Mendy, smitten enough to lie repeatedly to his loving parents, follows the off-duty Sasha to a boho Jerusalem dive, where he’s soon tending bar for the owner, Mike (Saul Stein), an American former war photographer whose gigantic physical presence and jovial bluster barely conceal a vulnerable, desperately self-deceiving soul. He’s not alone — by the end of the movie not just Mike, Mendy and Sasha but several of the colorful lowlifes who haunt the bar will have the scales lifted from their eyes. Mike’s Place, as the bar is called, is a hub for marginal bottom feeders who point up every split seam in the fragile stasis that is Israel today. Prominent among them are Razi (Albert Illuz), a smooth, cell-phone-wielding Arab wheeler dealer who brokers property deals between Jewish settlers and Palestinian landowners, and “The Exterminator” (Arie Moskuna), a blowhard settler who totes an AK-47 wherever he goes and promises death to all Arabs even as he deals with them under the table.
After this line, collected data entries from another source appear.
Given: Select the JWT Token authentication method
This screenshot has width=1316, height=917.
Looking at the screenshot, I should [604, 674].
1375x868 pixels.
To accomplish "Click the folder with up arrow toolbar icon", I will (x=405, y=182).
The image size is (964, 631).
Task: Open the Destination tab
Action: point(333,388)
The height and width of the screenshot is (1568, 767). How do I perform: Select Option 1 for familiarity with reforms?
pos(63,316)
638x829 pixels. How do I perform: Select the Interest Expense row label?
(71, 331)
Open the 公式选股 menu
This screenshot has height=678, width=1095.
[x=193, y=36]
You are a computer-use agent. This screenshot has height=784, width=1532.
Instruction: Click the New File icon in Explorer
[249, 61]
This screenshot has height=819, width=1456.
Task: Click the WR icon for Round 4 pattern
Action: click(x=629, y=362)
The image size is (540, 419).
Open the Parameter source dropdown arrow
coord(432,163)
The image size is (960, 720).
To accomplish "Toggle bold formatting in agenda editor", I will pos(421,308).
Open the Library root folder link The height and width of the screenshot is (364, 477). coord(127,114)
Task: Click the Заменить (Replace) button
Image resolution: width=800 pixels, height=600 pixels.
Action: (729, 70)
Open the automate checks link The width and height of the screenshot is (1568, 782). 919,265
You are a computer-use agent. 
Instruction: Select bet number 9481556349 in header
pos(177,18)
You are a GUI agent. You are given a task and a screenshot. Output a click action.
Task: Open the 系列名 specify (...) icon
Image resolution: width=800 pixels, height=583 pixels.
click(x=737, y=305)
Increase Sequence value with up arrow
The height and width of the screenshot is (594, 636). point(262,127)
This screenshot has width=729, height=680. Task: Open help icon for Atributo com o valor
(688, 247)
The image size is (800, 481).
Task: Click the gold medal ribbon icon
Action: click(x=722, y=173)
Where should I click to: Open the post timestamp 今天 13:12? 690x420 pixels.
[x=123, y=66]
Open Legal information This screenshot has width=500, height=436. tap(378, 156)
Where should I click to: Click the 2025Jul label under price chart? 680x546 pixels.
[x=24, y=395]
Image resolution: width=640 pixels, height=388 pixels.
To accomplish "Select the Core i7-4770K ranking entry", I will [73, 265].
The Holy Land is not a polished movie. The overstuffed plot, which veers off into drug smuggling, settler culture and the indignities of passing an Israeli checkpoint, doesn’t always weave together well. Some of the scenes designed to illustrate the growing closeness between Mendy and Sasha, who hole up at Mike’s behest in his apartment, feel corny or contrived to satisfy commercial impulses. Yet the film, like the beleaguered country it depicts, has a raw, neurotic, brawling yet tender vitality (cinematographer Nils Kenaston achieves a haunting contrast between the landscape’s ancient beauty and the anarchic violence it frames) and a fine sense of the tangled ambiguities that both cloud and juice life in Israel today. Are Mendy and Sasha falling in love, or are they using each other, he to resolve a religious crisis, she to lay hands on an American passport? Probing the thin line between attachment and exploitation, Gorlin shows a precocious appreciation for the old Renoir adage that everybody has his reasons. And in the film’s shattering conclusion lies the sobering proposition that not just Mendy and Sasha, Mike and Razi and the Exterminator, but Israel and Palestine themselves — an unwilling attraction of opposites who are more alike than they’ll admit — are charging down a road of no return. To judge by the headlines, it’s hard to disagree.


 


THE HOLY LAND
| Written and directed by EITAN GORLIN


Produced by UDI YERUSHALMI and RAN BOGIN | Released by Cavu Pictures | At Laemmle’s Fairfax, Laemmle’s Town Center 5 and Laemmle’s Playhouse 7


Eitan Gorlin ON THE ROADS NOT (YET) TAKEN


(Photo by Ted Soqui)


At 34 years old, Eitan Gorlin has lived much of the material contained in his first feature, The Holy Land. Like all the marginal characters who frequent the bolshie Jerusalem bar where the movie is set, Gorlin has the habit of dissent. Raised in a modern-Orthodox home outside Washington, D.C., Gorlin embarked after his bar mitzvah on “a string of minirebellions that I hope,” this articulate, engaging, motor-mouthed writer-director says with a grin, “are long finished.” Gorlin is skittish around the word autobiographical, but it’s hard not to see a chunk of his own early crises in his lead character, Mendy, a rabbinical student torn between faith and the desire to live a little. In his teens, Gorlin swung far to the right of his parents, gravitating first to ultra-Orthodox Judaism (at a summer camp in the Catskills), then to right-wing Zionism at a kibbutz-affiliated yeshiva in Israel, which, he says wryly, “was a way to say, ‘Oh, that’s Judaism, I was just misunderstanding it, actually we’re all warriors and prophets.’”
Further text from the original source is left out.